Bright Computing, a leader in software for managing high performance computing systems used by more than 700 organizations worldwide, is now part of NVIDIA.

Companies in healthcare, financial services, manufacturing and other markets use its tool to set up and run HPC clusters, groups of servers linked by high-speed networks into a single unit. Its product, Bright Cluster Manager, becomes the latest addition to NVIDIA’s software stack for accelerated computing.

Bright Computing, founded in 2009 and headquartered in Amsterdam, has customers that include household names such as Boeing, NASA, Johns Hopkins University and Siemens.

We’ve been working with Bright for more than a decade as they integrated their software with our GPUs, networking, CUDA and most recently DGX systems.

Now we see an opportunity to combine our system software capabilities to make HPC data centers easier to buy, build and operate, creating a much larger future for HPC.

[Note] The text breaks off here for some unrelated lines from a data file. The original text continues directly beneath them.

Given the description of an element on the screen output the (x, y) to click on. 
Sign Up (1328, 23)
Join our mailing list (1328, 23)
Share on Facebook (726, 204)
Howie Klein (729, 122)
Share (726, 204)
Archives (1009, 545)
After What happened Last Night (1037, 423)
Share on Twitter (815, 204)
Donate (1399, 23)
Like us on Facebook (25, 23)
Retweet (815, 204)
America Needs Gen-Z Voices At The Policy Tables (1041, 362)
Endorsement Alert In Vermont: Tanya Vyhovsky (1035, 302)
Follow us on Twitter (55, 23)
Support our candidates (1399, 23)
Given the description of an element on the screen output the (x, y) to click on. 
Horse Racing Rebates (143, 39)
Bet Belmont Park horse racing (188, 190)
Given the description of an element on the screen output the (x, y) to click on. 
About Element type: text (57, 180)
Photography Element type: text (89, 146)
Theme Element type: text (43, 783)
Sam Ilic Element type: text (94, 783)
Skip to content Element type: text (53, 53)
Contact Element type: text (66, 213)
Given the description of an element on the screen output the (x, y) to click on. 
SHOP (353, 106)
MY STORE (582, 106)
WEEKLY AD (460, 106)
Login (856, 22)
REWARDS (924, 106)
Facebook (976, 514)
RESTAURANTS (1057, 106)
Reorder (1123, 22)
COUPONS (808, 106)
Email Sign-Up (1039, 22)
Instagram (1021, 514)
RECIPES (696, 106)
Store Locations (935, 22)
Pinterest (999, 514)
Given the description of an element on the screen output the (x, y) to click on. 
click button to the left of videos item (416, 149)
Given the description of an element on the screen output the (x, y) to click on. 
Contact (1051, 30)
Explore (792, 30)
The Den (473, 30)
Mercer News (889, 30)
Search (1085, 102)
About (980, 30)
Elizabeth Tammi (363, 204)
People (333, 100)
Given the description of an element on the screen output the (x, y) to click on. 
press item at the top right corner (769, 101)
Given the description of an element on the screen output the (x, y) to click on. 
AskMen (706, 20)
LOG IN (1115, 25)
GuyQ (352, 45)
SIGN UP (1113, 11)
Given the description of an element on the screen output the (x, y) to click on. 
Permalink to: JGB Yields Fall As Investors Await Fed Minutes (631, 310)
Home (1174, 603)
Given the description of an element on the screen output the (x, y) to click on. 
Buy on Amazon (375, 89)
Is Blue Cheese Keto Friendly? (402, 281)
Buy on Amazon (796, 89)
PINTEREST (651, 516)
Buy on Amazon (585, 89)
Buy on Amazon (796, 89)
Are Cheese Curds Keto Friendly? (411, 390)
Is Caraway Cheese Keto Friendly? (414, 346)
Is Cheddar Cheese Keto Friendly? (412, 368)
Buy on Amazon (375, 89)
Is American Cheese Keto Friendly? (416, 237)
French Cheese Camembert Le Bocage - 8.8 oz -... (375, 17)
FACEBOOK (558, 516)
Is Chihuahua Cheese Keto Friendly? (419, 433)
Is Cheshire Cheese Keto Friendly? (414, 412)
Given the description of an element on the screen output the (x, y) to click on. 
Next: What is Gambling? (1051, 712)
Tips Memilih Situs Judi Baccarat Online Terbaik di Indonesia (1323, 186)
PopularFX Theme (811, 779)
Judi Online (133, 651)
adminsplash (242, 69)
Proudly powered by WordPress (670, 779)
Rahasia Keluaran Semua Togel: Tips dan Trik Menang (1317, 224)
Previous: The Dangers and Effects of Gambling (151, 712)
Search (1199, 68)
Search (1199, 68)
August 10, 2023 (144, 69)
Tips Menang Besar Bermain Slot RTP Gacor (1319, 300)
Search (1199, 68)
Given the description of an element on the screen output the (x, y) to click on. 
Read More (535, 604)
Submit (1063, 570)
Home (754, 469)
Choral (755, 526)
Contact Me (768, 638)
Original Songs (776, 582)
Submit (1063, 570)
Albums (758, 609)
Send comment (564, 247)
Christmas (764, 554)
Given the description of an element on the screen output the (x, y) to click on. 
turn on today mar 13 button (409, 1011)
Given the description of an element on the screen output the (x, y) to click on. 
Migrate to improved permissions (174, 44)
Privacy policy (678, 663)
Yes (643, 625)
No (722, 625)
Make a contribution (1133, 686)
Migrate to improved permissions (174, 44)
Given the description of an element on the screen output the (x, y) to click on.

NVIDIA’s partners will take Bright’s software to more markets. And Bright’s software and expertise will enhance our growing NVIDIA DGX and data center businesses.

Bright’s flexible software can run at the edge, in the data center and across multiple public or hybrid clouds. It automates administration for clusters whether they’re made up of a handful or hundreds of thousands of servers. And it supports Arm and x86 CPUs, NVIDIA GPUs and Kubernetes containers.

We welcome Bright’s employees into NVIDIA. Together, we’ll continue to support Bright’s customers and invest in its product roadmap to grow the business.

“NVIDIA is changing the world as we know it, and we couldn’t be more excited for our team and software to play a part in that,” said Bill Wagner, CEO of Bright Computing.

Ready for the Industrial HPC Era

The combination of HPC, accelerated computing and AI has spawned what NVIDIA CEO Jensen Huang calls “an industrial HPC era.”

Clusters are at the heart of HPC’s scale-out style of computing, born in supercomputing centers and increasingly going mainstream to support AI.

Companies and developers in every field are adopting HPC systems to build physically accurate 3D simulations and digital twins for work as diverse as drug discovery, product design and factory automation — many of them using NVIDIA Omniverse.

Bolstered by Bright Computing’s team and software, NVIDIA will continue to democratize access to HPC and accelerated computing.